Some Indian analysts credit Pak-China bonhomie to the common denominator of a hostile India, built after the 1962 Sino-Indian border dispute; when in 1963, Pakistan ceded Shaksgam Valley to China. The valley was claimed by India. However, this assertion is overtaken by events. CPEC today is the flagship project of the greater BRI, spanning 126 countries and 29 international organisations. With a staggering investment of over $1.3 trillion, ‘The Initiative’ would ultimately cover over 65 countries, 60% of the world-population and 40% of the global GDP. During the recently concluded SCO Summit (15-16 September) in Uzbekistan, President Xi Jinping declared to always stand with Pakistan, irrespective of the situation.

Over the horizon is an emerging Saudi-US chasm, aggravated by Saudi Arabia declining to produce more oil to stabilise and bring down the gas station price for the American consumers, critical for the US mid-term elections in November this year. Pakistan has expressed solidarity with the Kingdom appreciating Saudi concerns for ‘avoiding market volatility’.

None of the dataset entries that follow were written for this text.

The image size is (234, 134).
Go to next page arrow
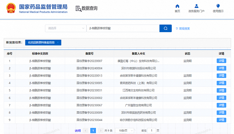pyautogui.click(x=101, y=130)
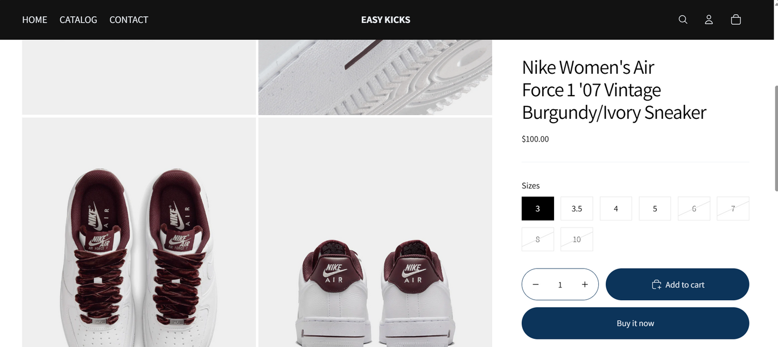Decrease quantity with minus icon
The height and width of the screenshot is (347, 778).
point(536,285)
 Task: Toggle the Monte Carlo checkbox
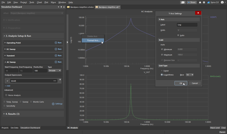tap(31, 102)
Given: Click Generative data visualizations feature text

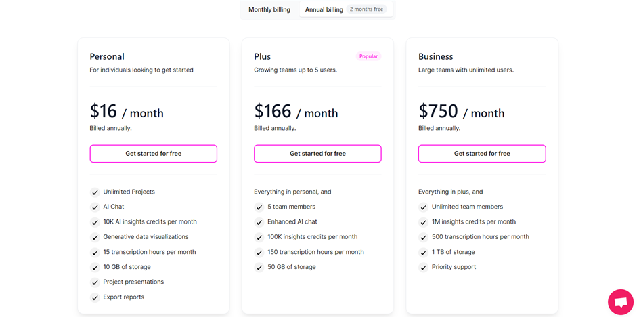Looking at the screenshot, I should [x=146, y=236].
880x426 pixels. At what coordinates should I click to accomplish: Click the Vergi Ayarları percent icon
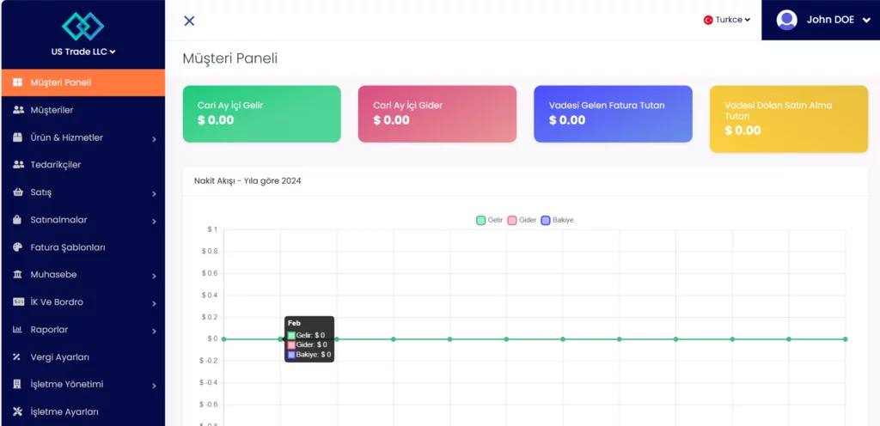click(x=18, y=357)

Putting it all together, the best course of action for our foreign policy is to cuddle ‘positive and enduring relevance’ with all important countries and avoid bloc politics. There are multiple areas where both Pakistan and the US can cooperate like education, food security, energy, climate change and IT. The US can complement rather than confront the BRI/CPEC, to maintain its own ‘cost effective and positive regional leverage’. Economic relations alone will catapult the critical Pak-US relationship to a new level. Narrow security-focus will feed into anti-Americanism, the ‘being used’ syndrome and other negative fallout.

However, in case of continuing US bellicosity, Pakistan should know where to turn to. A declining superpower or a rising star with colossal power and potential of positivity, alliances and goodwill...the precise tools that made 20th Century, the American Century. It is only a matter of time that the present US/West-led exploitative economic system is replaced by a Chinese alternative, whose contours are visible on the horizon. It will be somewhere in this Century that global power would decidedly shift towards the East.

So, for Pakistan, it is both China and the US...and then China.